The rule also doesn’t contemplate how experts’ reports should be presented in the courtroom, including whether or not a glossary of terms can be provided to put experts’ reports into lay person terms, Baer said.

Ronald A. Kovler, a plaintiffs attorney with Kovler & Rush in Philadelphia and who has been active in the bar association’s work on Rule 1311.1, said the rule should clarify if experts’ reports should be read to juries or submitted to the juries to read on their own. Kovler also said the rule should address providing definitions of jargon in experts’ reports.

“Absent a definition in the report, then it can be completely speculative as to what a jury is going to do with that information,” Kovler said.

Sean Connolly, a spokesman for the Pennsylvania Defense Institute, said the defense lawyer group will be reviewing Rule 1311.1 issues with its members.

Klein said it would be better for the Civil Procedural Rules Committee to revise the rule rather than let questions about the rule be answered in a piecemeal fashion as cases are appealed to the state Superior Court.

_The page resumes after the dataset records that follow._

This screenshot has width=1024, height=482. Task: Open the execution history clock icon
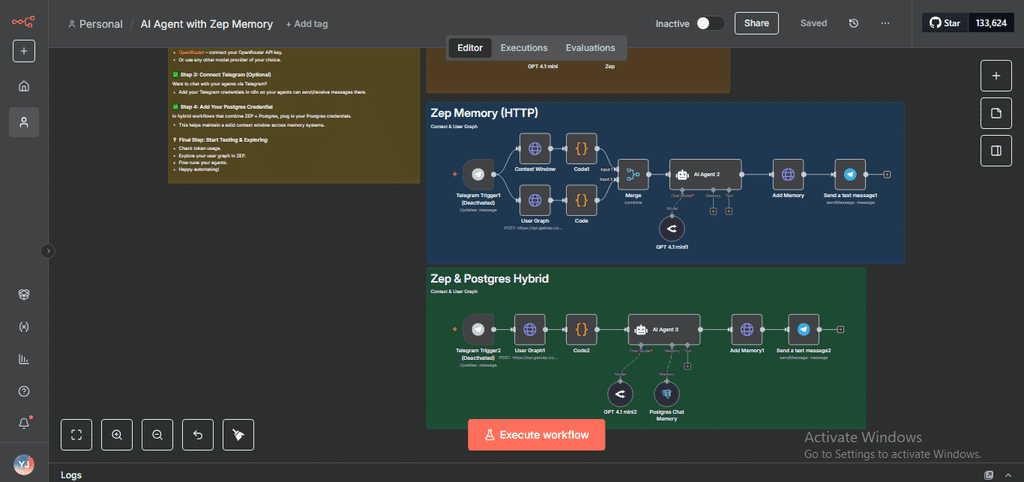coord(853,23)
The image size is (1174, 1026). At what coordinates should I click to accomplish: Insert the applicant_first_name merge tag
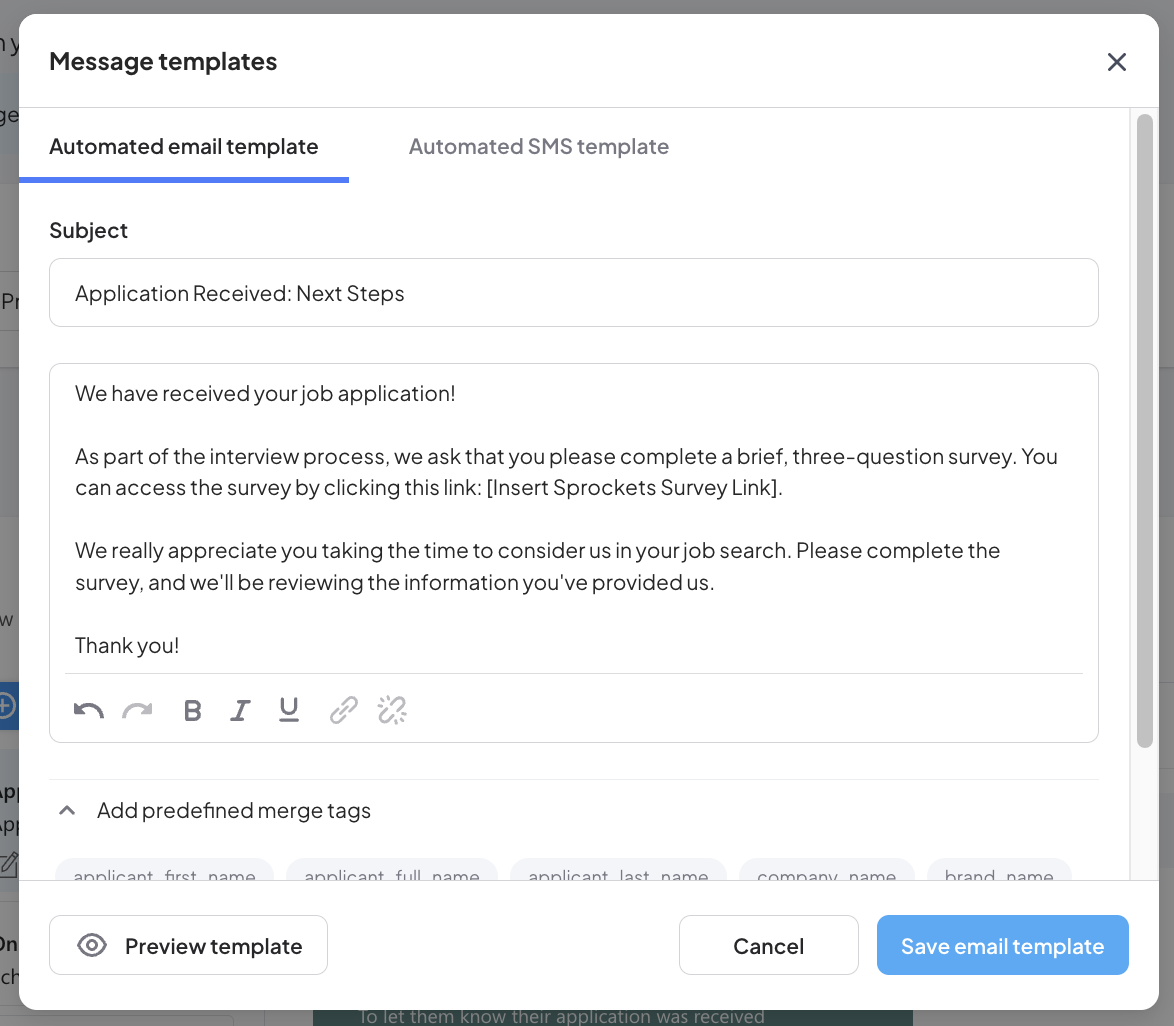pos(163,874)
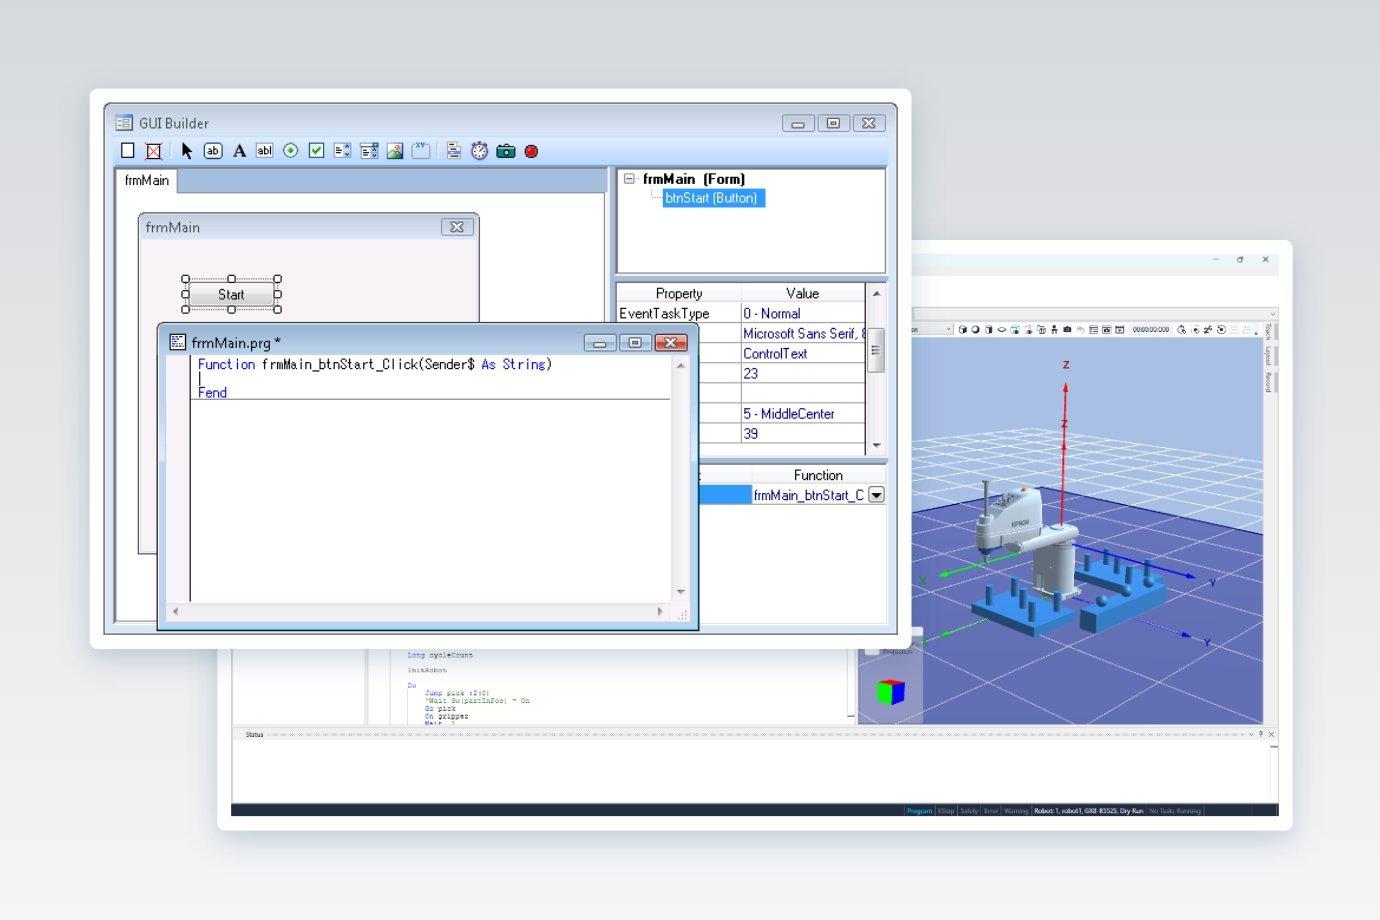This screenshot has width=1380, height=920.
Task: Open the frmMain_btnStart_C function dropdown
Action: click(876, 495)
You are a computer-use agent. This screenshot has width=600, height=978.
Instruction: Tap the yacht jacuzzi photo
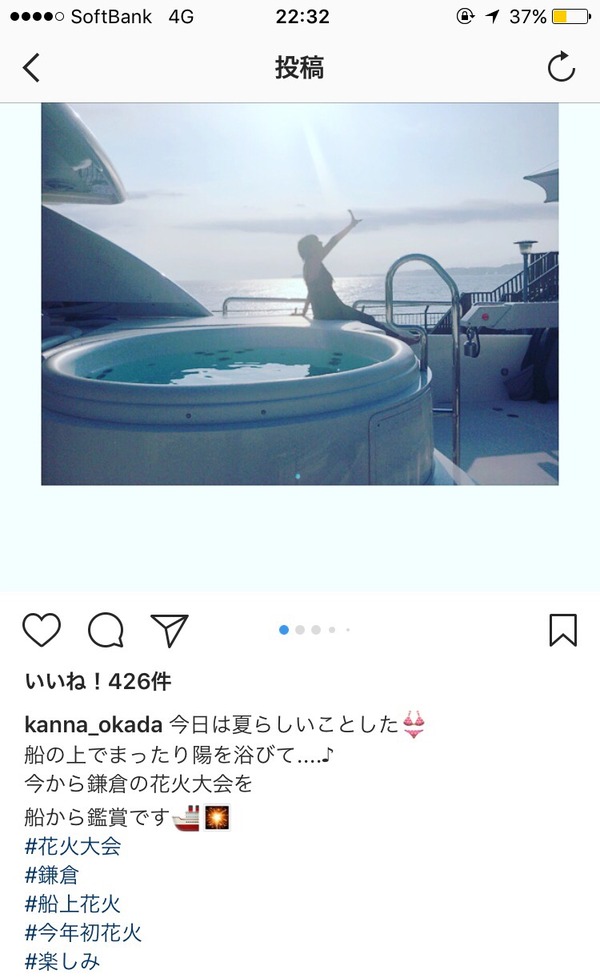[x=300, y=294]
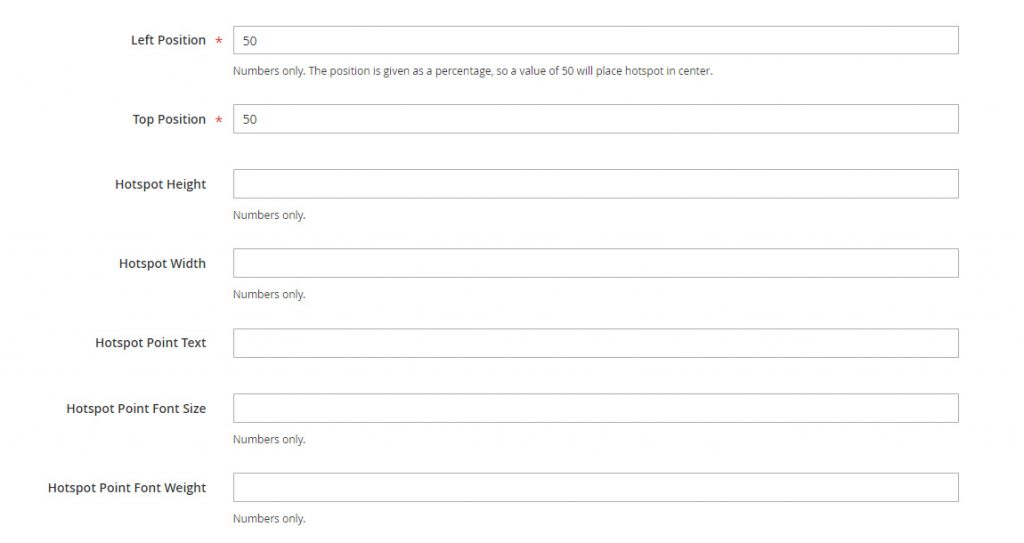Click the "Hotspot Height" label text

point(160,184)
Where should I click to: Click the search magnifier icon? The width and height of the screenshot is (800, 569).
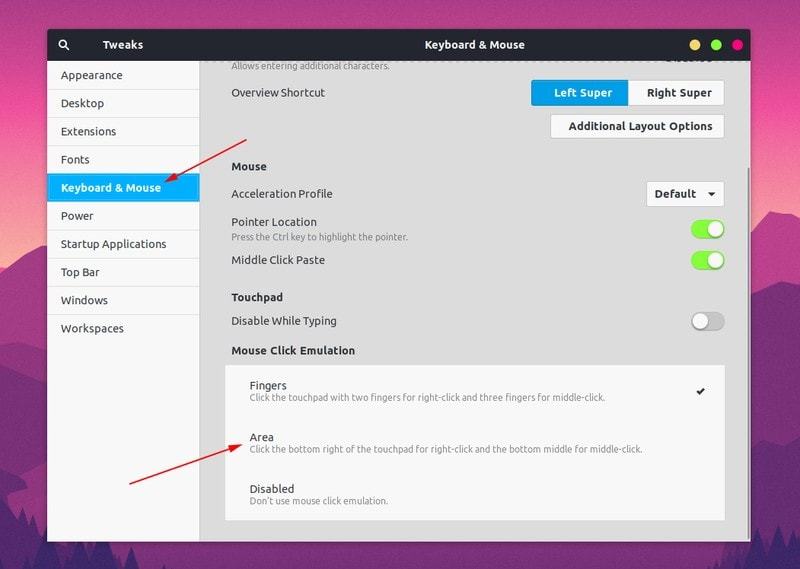point(64,45)
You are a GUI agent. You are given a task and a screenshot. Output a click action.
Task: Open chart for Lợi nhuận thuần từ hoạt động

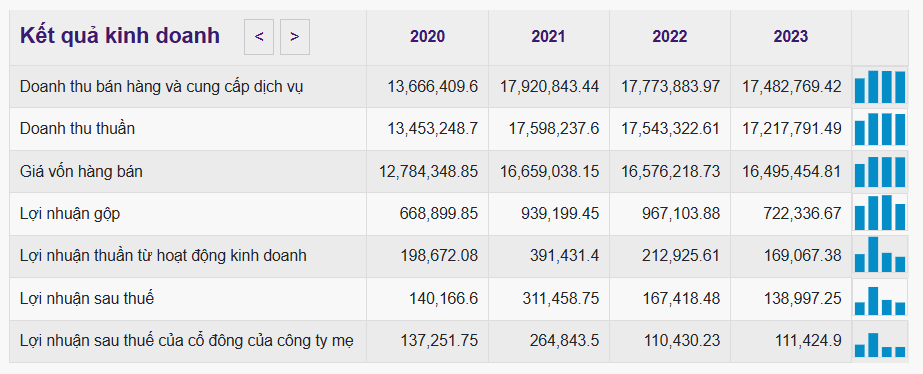click(x=880, y=256)
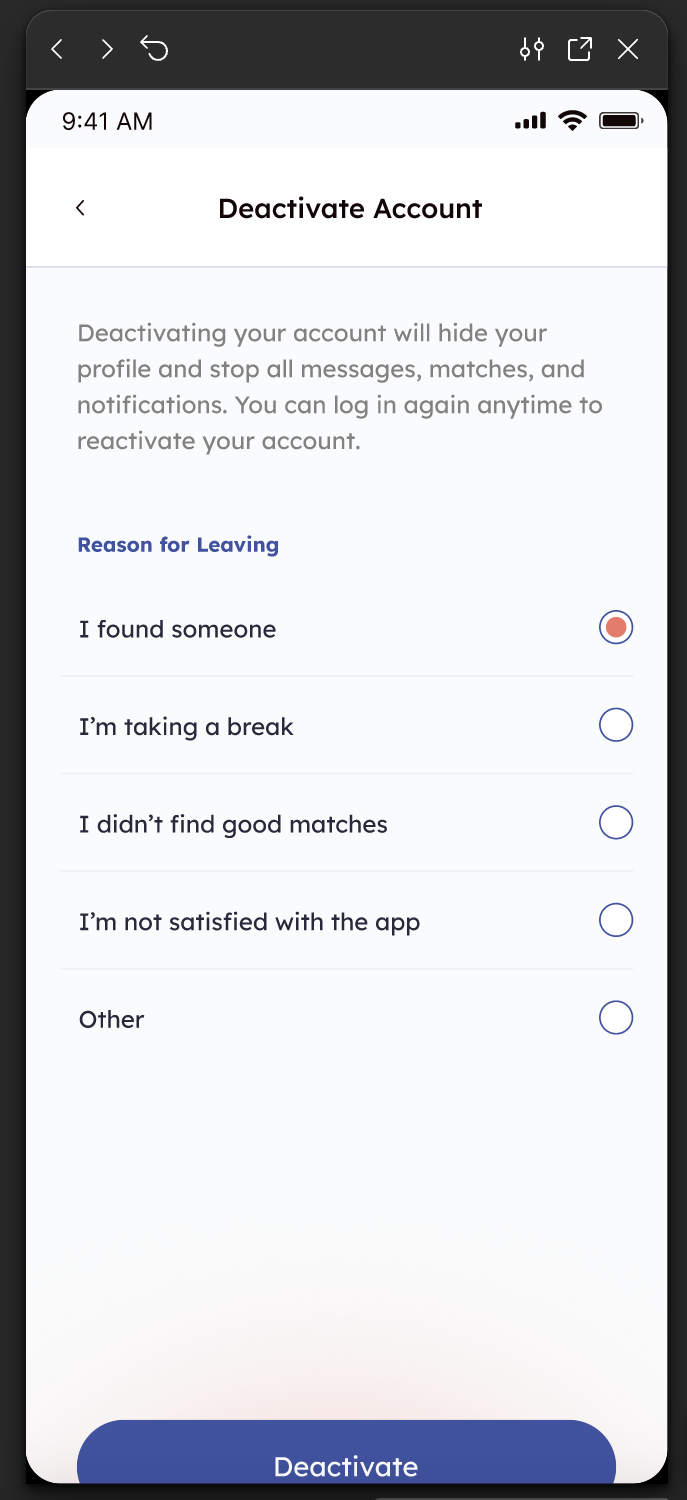Open the preview settings sliders icon
This screenshot has width=687, height=1500.
(532, 49)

“It’s better to do it with fuller input than you get with two lawyers and three judges,” Klein said.

Because of the fact that the cases governed by Rule 1311.1 are cases involving a small amount of alleged damages and a small amount of recovery, it’s often too expensive to appeal Rule 1311.1 cases in which trial judges have made mistakes, Klein said.

Settling issues with Rule 1311.1 by revising the rule is even more important because many cases may not be appealed from the trial level, he said.